WHAT IS EXPECTED → Using the material below, work out how many lines contain "bottom". Only the number is wanted.

╔══

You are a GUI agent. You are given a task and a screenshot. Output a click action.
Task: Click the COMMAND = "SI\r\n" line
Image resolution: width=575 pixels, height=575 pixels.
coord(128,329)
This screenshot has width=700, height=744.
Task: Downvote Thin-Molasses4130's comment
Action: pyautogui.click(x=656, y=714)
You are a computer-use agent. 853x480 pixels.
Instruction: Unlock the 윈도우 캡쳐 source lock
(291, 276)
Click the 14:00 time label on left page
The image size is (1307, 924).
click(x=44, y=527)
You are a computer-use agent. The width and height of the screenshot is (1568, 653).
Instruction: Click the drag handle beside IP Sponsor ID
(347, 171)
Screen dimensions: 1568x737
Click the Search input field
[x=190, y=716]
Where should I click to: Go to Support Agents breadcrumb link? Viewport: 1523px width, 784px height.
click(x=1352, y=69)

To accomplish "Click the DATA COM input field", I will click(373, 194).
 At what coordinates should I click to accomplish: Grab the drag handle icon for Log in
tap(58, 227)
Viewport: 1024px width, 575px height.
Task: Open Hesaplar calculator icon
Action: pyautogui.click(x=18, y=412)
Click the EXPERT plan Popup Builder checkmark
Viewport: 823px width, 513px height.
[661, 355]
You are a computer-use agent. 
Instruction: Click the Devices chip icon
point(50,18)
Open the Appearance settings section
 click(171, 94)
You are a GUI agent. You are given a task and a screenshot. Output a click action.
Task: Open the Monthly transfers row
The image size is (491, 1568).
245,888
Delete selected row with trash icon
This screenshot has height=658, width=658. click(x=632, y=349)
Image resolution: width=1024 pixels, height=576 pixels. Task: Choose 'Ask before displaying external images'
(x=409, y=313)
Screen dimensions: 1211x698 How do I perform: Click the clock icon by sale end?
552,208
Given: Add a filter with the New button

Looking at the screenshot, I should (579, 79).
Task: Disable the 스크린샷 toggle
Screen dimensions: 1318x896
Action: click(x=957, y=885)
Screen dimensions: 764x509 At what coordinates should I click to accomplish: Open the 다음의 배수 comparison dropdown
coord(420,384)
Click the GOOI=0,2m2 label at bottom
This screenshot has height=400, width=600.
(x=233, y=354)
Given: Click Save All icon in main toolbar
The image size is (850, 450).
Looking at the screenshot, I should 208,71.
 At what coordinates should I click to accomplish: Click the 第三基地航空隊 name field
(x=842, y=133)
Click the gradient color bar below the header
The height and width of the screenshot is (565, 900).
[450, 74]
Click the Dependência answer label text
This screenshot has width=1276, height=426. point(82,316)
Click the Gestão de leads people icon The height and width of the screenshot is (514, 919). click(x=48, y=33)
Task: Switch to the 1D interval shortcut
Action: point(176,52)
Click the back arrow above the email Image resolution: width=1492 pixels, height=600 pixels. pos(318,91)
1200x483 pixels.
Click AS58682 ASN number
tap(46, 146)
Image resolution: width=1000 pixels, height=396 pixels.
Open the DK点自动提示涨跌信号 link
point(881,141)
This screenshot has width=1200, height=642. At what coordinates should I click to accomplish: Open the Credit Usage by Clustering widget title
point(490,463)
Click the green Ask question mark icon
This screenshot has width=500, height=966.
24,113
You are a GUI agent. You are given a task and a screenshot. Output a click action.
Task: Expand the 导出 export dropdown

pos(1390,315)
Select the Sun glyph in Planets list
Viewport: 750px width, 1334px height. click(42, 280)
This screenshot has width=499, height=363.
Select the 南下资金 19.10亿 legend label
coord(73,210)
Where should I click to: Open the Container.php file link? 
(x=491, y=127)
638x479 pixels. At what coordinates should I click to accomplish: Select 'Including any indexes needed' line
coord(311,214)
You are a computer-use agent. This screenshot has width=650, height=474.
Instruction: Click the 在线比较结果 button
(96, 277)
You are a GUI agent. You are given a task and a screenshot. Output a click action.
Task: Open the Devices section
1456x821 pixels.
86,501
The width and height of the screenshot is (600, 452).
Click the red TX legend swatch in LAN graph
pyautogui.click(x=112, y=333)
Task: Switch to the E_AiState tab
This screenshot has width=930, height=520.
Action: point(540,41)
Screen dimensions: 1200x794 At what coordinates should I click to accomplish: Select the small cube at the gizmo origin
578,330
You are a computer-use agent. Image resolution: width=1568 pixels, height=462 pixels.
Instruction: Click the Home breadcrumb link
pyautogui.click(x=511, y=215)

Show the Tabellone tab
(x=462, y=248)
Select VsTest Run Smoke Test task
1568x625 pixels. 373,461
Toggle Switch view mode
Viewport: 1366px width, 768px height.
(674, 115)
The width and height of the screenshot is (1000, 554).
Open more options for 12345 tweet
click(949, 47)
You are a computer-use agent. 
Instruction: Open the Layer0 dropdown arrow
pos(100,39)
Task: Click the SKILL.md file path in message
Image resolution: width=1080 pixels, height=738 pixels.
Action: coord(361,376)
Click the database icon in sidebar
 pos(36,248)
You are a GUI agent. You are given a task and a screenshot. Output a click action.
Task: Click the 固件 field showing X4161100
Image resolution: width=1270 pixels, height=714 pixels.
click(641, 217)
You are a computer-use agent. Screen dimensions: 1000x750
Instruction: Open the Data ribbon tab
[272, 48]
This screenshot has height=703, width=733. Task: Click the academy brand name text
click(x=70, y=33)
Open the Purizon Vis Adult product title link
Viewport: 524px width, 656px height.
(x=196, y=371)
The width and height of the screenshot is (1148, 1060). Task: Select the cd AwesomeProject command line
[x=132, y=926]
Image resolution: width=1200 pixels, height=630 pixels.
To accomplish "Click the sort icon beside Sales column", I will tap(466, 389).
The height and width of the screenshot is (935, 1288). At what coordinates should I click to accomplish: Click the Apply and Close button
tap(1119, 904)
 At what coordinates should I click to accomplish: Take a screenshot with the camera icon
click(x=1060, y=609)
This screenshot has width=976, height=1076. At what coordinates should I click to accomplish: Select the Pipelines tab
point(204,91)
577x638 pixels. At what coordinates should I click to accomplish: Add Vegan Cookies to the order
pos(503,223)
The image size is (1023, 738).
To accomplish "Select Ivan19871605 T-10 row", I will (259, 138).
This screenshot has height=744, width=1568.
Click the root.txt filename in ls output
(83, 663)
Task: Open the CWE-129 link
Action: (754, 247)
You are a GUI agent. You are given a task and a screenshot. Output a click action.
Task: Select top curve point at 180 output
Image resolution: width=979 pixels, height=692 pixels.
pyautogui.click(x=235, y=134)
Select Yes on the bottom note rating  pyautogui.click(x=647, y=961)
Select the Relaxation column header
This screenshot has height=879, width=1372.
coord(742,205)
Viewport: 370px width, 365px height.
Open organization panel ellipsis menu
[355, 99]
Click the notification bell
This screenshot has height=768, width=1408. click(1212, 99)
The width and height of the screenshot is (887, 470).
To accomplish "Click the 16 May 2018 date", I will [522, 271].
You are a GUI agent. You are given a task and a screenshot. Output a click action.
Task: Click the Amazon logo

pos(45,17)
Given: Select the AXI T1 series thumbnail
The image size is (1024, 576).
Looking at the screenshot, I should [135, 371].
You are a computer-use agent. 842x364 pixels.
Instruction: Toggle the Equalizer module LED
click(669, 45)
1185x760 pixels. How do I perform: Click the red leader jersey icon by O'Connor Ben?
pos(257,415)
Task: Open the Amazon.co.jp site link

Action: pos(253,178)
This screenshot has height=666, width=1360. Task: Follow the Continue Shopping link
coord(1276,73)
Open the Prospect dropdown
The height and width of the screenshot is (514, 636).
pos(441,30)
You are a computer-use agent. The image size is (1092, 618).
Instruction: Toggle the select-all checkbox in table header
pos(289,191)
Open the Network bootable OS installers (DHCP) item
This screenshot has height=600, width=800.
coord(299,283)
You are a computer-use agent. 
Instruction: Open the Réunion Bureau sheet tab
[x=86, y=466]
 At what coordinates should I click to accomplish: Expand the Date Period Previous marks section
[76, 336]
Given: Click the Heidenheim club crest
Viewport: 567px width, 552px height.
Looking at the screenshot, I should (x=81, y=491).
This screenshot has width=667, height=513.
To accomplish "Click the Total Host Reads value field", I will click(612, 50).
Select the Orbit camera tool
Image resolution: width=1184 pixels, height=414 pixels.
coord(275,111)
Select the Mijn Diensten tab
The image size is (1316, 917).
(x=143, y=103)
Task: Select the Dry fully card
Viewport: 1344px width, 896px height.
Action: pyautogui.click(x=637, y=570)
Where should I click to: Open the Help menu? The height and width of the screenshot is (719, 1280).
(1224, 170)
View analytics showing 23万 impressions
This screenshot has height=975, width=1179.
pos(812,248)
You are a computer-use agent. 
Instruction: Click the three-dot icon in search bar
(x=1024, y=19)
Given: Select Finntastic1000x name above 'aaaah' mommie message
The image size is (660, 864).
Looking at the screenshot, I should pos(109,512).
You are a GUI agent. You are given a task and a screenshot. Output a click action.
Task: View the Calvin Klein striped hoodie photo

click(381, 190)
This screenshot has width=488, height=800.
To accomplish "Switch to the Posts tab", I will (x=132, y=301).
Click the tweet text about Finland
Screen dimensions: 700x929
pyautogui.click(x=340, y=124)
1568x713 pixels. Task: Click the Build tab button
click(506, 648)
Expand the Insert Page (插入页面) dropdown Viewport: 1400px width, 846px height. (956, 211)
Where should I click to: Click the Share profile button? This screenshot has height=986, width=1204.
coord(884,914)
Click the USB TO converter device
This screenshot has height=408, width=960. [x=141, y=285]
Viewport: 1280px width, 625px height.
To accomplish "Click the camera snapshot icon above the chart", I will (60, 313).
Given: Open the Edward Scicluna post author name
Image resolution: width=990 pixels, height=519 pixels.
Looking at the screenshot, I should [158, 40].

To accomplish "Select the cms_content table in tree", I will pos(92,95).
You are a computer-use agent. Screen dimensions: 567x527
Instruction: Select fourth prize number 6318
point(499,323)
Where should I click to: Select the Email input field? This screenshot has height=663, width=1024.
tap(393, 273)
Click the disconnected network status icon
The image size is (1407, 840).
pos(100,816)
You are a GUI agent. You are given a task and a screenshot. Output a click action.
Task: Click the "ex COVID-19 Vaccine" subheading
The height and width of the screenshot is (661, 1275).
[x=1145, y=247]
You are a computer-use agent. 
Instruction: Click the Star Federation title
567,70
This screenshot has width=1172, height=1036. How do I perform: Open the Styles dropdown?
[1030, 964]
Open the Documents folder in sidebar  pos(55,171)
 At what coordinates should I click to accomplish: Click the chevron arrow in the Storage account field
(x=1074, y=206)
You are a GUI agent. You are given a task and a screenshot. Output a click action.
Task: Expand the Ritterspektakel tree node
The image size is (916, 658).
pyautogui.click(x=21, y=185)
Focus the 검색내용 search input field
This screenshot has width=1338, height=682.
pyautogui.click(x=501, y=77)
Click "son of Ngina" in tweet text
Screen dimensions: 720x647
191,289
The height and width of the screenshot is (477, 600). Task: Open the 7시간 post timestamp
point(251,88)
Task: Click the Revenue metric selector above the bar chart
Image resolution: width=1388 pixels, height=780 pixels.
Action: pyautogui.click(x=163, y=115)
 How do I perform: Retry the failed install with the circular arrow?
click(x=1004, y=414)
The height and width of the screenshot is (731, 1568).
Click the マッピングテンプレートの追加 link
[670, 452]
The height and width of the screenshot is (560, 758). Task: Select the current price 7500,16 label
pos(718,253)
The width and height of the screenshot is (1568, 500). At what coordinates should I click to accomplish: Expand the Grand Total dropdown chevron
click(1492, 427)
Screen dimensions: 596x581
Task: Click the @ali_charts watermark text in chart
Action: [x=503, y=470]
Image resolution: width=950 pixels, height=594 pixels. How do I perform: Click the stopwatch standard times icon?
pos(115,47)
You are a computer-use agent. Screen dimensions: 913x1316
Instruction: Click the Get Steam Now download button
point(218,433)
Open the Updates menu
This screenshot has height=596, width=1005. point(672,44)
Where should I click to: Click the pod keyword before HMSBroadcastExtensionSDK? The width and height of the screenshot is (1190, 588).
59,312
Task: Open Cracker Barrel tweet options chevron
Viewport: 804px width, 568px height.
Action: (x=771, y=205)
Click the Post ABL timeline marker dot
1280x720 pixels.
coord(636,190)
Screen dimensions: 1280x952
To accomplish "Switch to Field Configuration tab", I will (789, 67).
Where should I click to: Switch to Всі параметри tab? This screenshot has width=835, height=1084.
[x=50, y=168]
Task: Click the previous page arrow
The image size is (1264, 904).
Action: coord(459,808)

╚══

EXERCISE OUTPUT → 2